Have you ever fallen out with your neighbours? I have written before about how blessed I feel to have our new ones, and look forward to what you might call a hyper-local community evolving out of such fortunate happenstance over the years. But it could also go very wrong, very quickly.

I've been there before in a previous life on a different street, happy in an apparently blissful urban community. Then the neighbour rings, and utters the words that can prick the bubble in the space of a sentence: "I just wanted to let you know that we are planning an extension, and wanted to reassure you that it won't affect you at all."

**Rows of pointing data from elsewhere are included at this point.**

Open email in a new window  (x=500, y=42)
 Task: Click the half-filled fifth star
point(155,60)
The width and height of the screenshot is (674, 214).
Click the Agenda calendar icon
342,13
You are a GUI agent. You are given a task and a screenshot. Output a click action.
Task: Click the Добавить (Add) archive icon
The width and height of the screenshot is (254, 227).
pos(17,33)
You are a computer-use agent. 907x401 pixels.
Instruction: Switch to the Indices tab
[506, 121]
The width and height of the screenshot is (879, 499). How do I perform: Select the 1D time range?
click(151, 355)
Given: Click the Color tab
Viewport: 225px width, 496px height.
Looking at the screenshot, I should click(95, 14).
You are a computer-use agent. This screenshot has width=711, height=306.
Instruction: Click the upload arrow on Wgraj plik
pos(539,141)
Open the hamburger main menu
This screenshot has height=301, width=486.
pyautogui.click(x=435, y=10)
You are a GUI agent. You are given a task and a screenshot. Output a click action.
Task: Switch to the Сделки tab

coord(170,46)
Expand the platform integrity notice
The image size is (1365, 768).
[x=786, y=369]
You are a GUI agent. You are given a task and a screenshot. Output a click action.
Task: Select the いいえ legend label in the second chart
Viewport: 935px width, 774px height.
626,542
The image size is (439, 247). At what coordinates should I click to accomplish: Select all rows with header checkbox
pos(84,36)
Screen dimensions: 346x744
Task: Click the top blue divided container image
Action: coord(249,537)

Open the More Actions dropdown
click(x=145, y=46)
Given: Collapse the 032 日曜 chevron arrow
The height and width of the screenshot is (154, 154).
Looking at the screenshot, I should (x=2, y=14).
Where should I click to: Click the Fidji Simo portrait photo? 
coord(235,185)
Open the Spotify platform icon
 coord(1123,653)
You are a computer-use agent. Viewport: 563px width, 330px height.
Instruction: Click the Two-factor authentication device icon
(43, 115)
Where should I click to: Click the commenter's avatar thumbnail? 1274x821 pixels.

I have been both doorbell ringer and ringee. Of course I'm sure that as the ringer I was absolutely fair and honest and sensitive to my neighbours' concerns. Just as I am sure that as the ringee, they fed me a crock. At least back then, we knew where we were with the "10 per cent of the total size of the house" extension rule. After that, there are just the usual tensions about privacy and sunlight and the mess and noise during the build – which always takes three months longer than the builder says.

Luckily, I have never had my foundations undermined by a neighbour's plan for a basement swimming pool. Largely because I have never lived in a house where you could fit in more than a hot tub.

Sometimes red tape can be our friend. With what I can make of the Government's new planning relaxations, there will be a rush to burrow and raise and extend and enlarge. Never mind your favourite sunspot or subsidence.

Or have I got this wrong? If not, then the future will be less hyper-local, more hyper-ventilating.